The two turtle doves represent a redundancy that is simply not cost effective. In addition, their romance during working hours could not be condoned. The positions are therefore eliminated.

The three French hens will remain intact. After all, everyone loves the French.

The four calling birds were replaced by an automated voice mail system, with a call waiting option. An analysis is underway to determine who the birds have been calling, how often and how long they talked.

The five golden rings have been put on hold by the Board of Directors. Maintaining a portfolio based on one commodity could have negative implications for institutional investors. Diversification into other precious metals as well as a mix of T-Bills and high technology stocks appear to be in order.

The six geese-a-laying constitutes a luxury which can no longer be afforded. It has long been felt that the production rate of one egg per goose per day is an example of the decline in productivity. Three geese will be let go, and an upgrading in the selection procedure by personnel will assure management that from now on every goose it gets will be a good one.

The seven swans-a-swimming is obviously a number chosen in better times. Their function is primarily decorative. Mechanical swans are on order. The current swans will be retrained to learn some new strokes and therefore enhance their outplacement.

As you know, the eight maids-a-milking concept has been under heavy scrutiny by the EEOC. A male/female balance in the workforce is being sought. The more militant maids consider this a dead-end job with no upward mobility. Automation of the process may permit the maids to try a-mending, a-mentoring or a-mulching.

Nine ladies dancing has always been an odd number. This function will be phased out as these individuals grow older and can no longer do the steps.

Ten Lords-a-leaping is overkill. The high cost of Lords plus the expense of international air travel prompted the Compensation Committee to suggest replacing this group with ten out-of-work congressmen. While leaping ability may be somewhat sacrificed, the savings are significant because we expect an oversupply of unemployed congressmen this year.

Eleven pipers piping and twelve drummers drumming is a simple case of the band getting too big. A substitution with a string quartet, a cut back on new music and no uniforms will produce savings which will drop right down to the bottom line.
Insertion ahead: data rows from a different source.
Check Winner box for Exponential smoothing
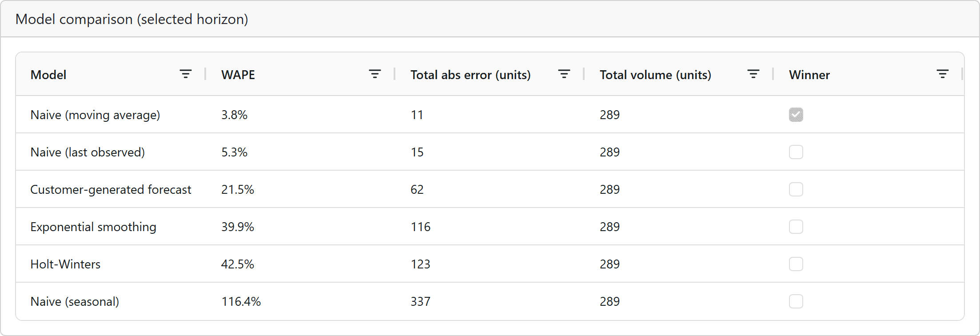This screenshot has width=980, height=336. 796,227
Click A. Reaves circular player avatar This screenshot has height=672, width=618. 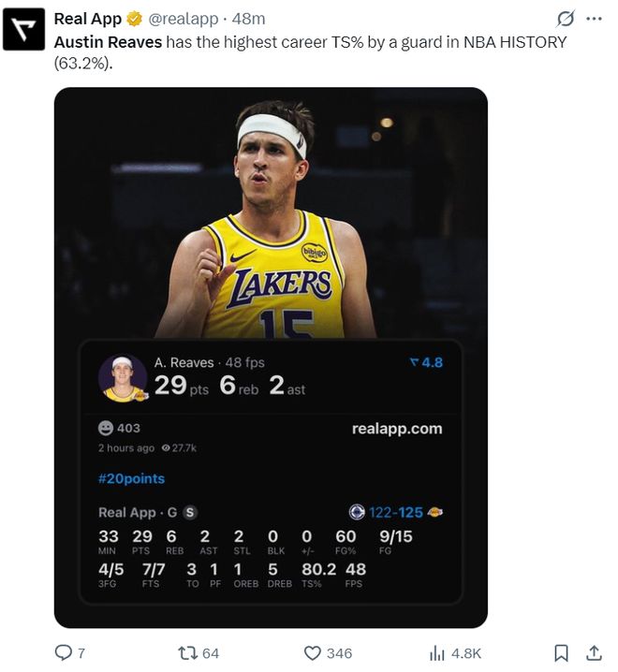123,378
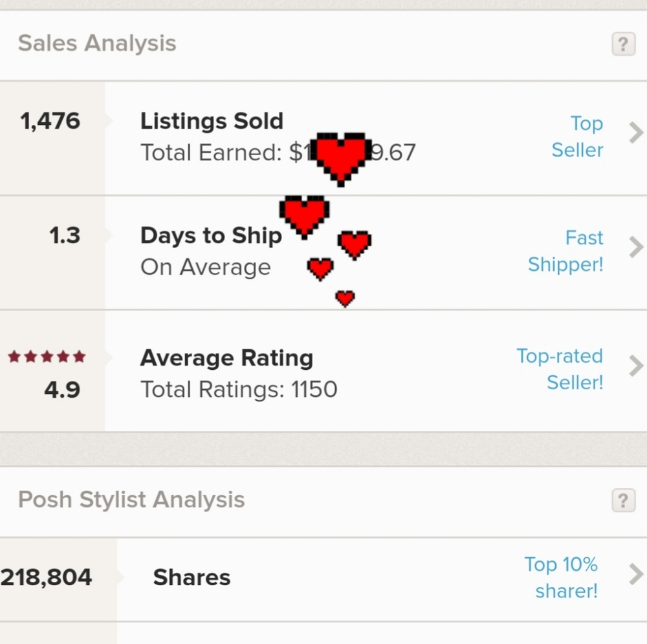Select the 1,476 listings sold count
This screenshot has width=647, height=644.
pos(50,121)
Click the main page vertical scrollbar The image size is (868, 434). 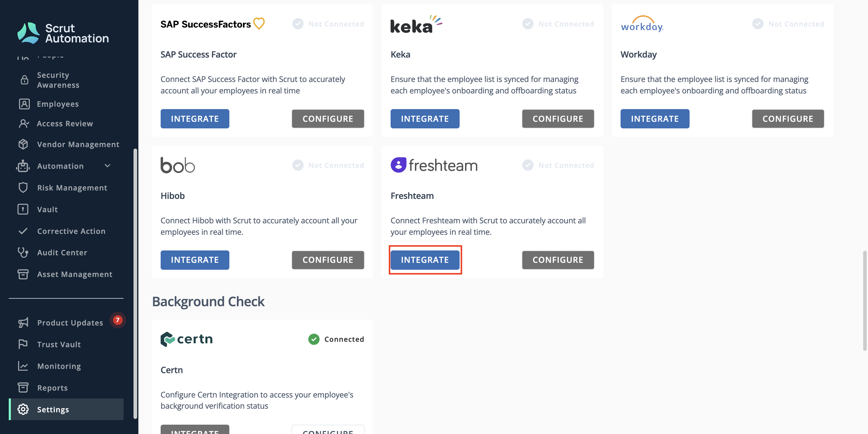click(x=865, y=301)
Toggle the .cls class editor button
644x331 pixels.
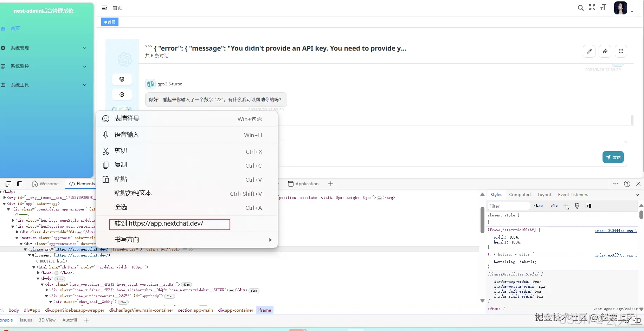coord(553,206)
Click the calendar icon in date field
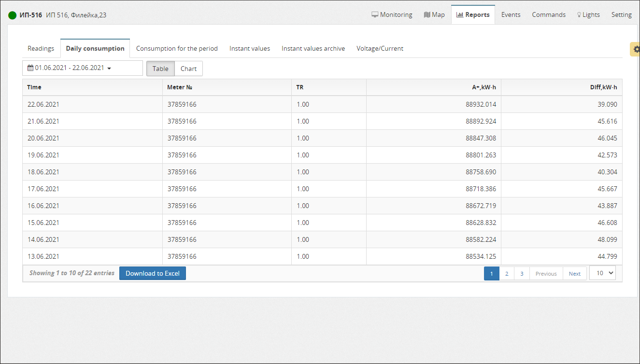Image resolution: width=640 pixels, height=364 pixels. 30,68
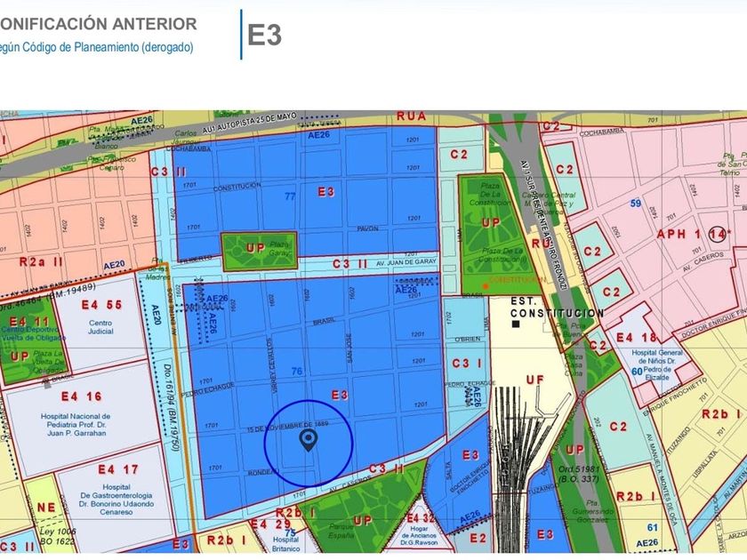Click the Plaza Garay UP green park
The image size is (747, 560).
click(259, 251)
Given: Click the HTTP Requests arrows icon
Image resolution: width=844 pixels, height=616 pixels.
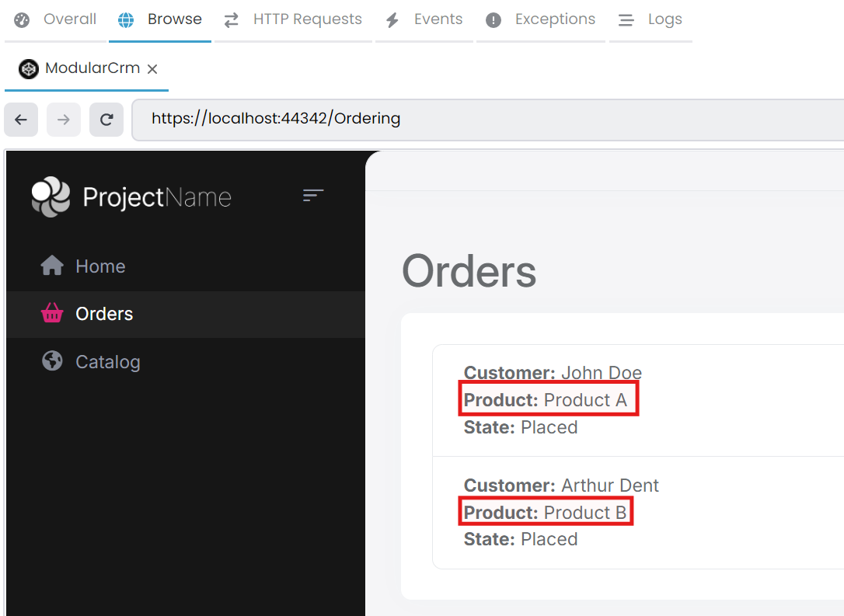Looking at the screenshot, I should [231, 19].

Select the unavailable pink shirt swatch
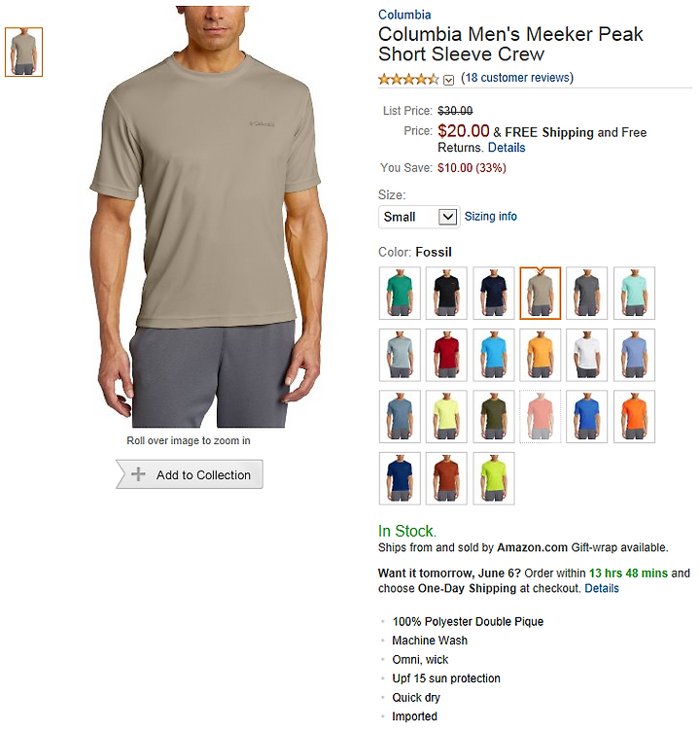[x=541, y=417]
We can expect a substantial reduction in assorted people, fowl, animals and other expenses. Though incomplete, studies indicate that stretching deliveries over twelve days is inefficient. If we can drop ship in one day, service levels will be improved.

Regarding the lawsuit filed by the attorney’s association seeking expansion to include the legal profession (“thirteen lawyers-a-suing”), action is pending.

Lastly, it is not beyond consideration that deeper cuts may be necessary in the future to stay competitive. We may even want to create a merchandised selection of Paper Culture christmas cards. Should that happen, the Board will request management to scrutinize the Snow White Division to see if seven dwarfs is the right number.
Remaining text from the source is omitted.